The page looks like this on browser:

==============================================
Get ANY RX Drugs You NEED or Refills!!
==============================================
OUR US Doctors will Write YOU a Prescription for FREE
You will get it NEXT-DAY via Fed-Ex!!

Feeding the email into "bogofilter -vvv" shows that it
doesn't
see the word "Prescription" there. Instead, it sees "Pre"
and doesn't notice that "s" is the same as "s". It
would be better if it understood the &# HTML escapes.

I observed this with bogofilter 0.15.4-1, which is nearly
the current version available by Debian. I didn't try
0.15.5 yet. My apologies if this bug is recently fixed.

Incidentally, bogofilter is also distracted by the
almost-white
text and sees words like "Almanac" in the email that
aren't
visible in the browser. I don't see a way to solve this so
I'm not officially reporting it here and now, but I'll
mention it
just in case someone else sees a fix. You can't simply
ignore nearly-white text, since then the spammer can
write their message in white text against a dark
background.

Discussion

  • David Relson

    David Relson - 2003-10-04

    Logged In: YES
    user_id=30510

    Tim,

    Bogofilter doesn't currently support decoding of "&"
    characters nor does it attempt to do "eye-space" decoding
    (which is needed to ignore the nearly-white text).

    These tricks are like the first spammer who used "v1agra".
    It worked for a while, but has become a red flag - a sure
    indicator of spam.

    Remember, it "learns" as you train it with spam tricks it's
    not seen before. The next spammer to use the same trick
    should be caught.

    David

     
  • Tim Freeman

    Tim Freeman - 2003-10-04

    bogofilter -vvv output for this spam

     
  • Tim Freeman

    Tim Freeman - 2003-10-04

    Logged In: YES
    user_id=299187

    >Remember, it "learns" as you train it with spam tricks
    >it's not seen before.

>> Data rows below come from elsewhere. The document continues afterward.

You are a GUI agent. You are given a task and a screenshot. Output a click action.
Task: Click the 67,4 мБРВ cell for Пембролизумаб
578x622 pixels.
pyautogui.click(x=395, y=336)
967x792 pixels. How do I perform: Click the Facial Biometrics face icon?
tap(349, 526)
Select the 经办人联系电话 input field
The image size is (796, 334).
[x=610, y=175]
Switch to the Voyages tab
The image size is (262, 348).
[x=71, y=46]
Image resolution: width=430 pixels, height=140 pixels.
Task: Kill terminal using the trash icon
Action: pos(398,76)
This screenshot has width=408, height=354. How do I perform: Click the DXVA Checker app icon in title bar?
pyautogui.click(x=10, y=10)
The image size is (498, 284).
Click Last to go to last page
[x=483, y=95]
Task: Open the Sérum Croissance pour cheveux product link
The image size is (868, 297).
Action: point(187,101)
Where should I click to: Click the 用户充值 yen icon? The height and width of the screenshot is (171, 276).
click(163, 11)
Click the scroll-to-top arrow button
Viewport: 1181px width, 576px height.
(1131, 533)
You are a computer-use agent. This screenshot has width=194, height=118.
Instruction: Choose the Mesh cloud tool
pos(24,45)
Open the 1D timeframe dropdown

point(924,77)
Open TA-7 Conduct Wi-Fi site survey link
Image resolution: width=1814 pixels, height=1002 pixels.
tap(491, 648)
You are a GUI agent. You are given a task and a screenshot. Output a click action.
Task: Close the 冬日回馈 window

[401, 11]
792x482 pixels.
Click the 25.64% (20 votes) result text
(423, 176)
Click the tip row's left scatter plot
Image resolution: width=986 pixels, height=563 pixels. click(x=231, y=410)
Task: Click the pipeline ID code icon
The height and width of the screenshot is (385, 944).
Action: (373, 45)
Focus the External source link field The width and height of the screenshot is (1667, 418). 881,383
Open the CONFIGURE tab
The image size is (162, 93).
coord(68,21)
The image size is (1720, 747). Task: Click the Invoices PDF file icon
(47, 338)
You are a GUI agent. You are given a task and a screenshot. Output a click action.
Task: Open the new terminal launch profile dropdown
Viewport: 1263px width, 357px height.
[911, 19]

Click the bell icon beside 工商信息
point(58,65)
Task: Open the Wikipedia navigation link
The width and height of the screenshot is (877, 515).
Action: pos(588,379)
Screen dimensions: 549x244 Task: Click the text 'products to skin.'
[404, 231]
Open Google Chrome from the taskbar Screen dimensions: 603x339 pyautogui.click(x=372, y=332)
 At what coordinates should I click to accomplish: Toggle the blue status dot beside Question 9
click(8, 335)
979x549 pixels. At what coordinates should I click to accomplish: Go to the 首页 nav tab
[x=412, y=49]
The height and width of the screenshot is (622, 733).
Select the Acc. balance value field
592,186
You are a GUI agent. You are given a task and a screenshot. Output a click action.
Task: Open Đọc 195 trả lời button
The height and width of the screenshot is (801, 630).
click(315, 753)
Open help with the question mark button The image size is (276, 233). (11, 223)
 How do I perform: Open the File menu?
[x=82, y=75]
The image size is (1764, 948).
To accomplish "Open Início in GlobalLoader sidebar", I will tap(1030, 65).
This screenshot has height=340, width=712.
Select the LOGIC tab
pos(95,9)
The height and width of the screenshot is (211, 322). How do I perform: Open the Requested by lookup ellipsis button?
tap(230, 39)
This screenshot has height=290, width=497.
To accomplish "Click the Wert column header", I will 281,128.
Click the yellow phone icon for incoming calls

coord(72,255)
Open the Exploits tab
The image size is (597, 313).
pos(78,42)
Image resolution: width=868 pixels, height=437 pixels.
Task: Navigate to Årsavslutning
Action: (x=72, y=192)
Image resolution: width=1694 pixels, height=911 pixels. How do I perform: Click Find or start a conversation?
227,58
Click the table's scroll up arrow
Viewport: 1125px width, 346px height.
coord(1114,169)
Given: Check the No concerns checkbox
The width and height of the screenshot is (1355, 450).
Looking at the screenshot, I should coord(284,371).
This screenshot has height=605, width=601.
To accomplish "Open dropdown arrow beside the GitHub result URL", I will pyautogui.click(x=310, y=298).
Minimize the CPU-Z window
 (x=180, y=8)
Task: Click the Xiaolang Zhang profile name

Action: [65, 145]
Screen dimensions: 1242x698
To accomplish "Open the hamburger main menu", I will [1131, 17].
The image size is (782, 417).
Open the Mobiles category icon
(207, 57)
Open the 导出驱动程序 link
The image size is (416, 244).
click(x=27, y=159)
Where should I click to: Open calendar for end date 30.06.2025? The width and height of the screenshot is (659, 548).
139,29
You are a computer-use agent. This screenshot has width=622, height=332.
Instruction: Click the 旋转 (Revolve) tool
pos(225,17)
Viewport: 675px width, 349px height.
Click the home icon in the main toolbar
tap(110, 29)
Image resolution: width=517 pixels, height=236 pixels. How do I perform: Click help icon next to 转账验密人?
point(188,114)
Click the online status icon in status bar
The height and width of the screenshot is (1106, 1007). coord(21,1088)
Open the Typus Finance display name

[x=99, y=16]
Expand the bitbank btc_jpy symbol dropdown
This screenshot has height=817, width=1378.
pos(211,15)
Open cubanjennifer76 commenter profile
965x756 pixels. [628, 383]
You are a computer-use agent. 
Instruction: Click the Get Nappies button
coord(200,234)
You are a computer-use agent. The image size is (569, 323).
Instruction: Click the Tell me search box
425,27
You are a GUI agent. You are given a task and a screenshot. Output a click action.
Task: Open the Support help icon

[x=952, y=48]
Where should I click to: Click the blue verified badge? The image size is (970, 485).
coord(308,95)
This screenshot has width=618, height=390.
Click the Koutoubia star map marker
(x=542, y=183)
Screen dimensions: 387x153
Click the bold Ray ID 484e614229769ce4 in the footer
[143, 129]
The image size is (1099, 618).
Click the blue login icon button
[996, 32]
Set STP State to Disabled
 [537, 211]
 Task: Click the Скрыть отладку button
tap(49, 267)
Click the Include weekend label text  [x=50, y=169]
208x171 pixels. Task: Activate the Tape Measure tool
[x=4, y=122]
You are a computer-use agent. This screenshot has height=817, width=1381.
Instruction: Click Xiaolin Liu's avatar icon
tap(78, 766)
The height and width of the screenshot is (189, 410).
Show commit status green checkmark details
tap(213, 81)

The next spammer to use the same trick
    >should be caught.

    I don't see any words printed in the wordlist from
    "bogofilter -vvv"
    that seem likely to match this style of spam next time it
    comes up.
    As far as I can tell, if spammers choose to write mails using
    entirely &# escapes, Bogofilter will not learn anything useful
    from the body of the message.

    I'll attach the wordlist.

     
  • Tim Freeman

    Tim Freeman - 2003-10-04

    Logged In: YES
    user_id=299187

    Oops, I see words like FFFFF2 on the wordlist, so
    I agree that BF could learn to skip emails with
    nearly-white text. I stand by my claim that
    it learns nothing useful from text if enough &# escapes are
    present.

    The simplest fix might be to persuade the parser that "&#"
    is a word,
    or perhaps that &# followed by digits consitute a word.
    WIth the
    second fix, BF could distinguish between an email that uses &#
    to encode plain ascii and an email that uses &# to encode
    strange characters that perhaps merit being encoded like that.

     
  • Matthias Andree

    Matthias Andree - 2003-10-05

    Logged In: YES
    user_id=2788

    David, we could emit these numeric HTML entities such as
    A as individual tokens, which would allow bogofilter to
    learn A as a spam token. I'd think this is rather
    effective to train for and catch spam ATM.

     
  • Matthias Andree

    Matthias Andree - 2003-10-05

    Logged In: YES
    user_id=2788

    I've posted a patch to emit these entities as tokens on the
    bogofilter-dev >AT< aotto.com mailing list for review.

     
  • Tim Freeman

    Tim Freeman - 2003-10-06

    Logged In: YES
    user_id=299187

    I see that the patch on bogofilter-dev includes this code:

    > +HTML_ENTITY "&#"[[:digit:]]+";"
    > +

    I think this says you only want to recognize the token if it
    has a
    trailing semicolon.

    Mozilla, at least, doesn't require the trailing semicolon. For
    example, the file

    &#65&#66

    displays as

    AB

    I think bogofilter should be at least as forgiving as the
    browsers.
    Otherwise the spammers use the loose syntax (leaving out
    the semicolon in this case), bogofilter chokes, and the message
    is readable when it gets through. I haven't tried this on
    other
    browsers. However, if current versions of other browsers aren't
    forgiving, then maybe future versions will be, so I still think
    Bogofilter shouldn't require the trailing semicolon.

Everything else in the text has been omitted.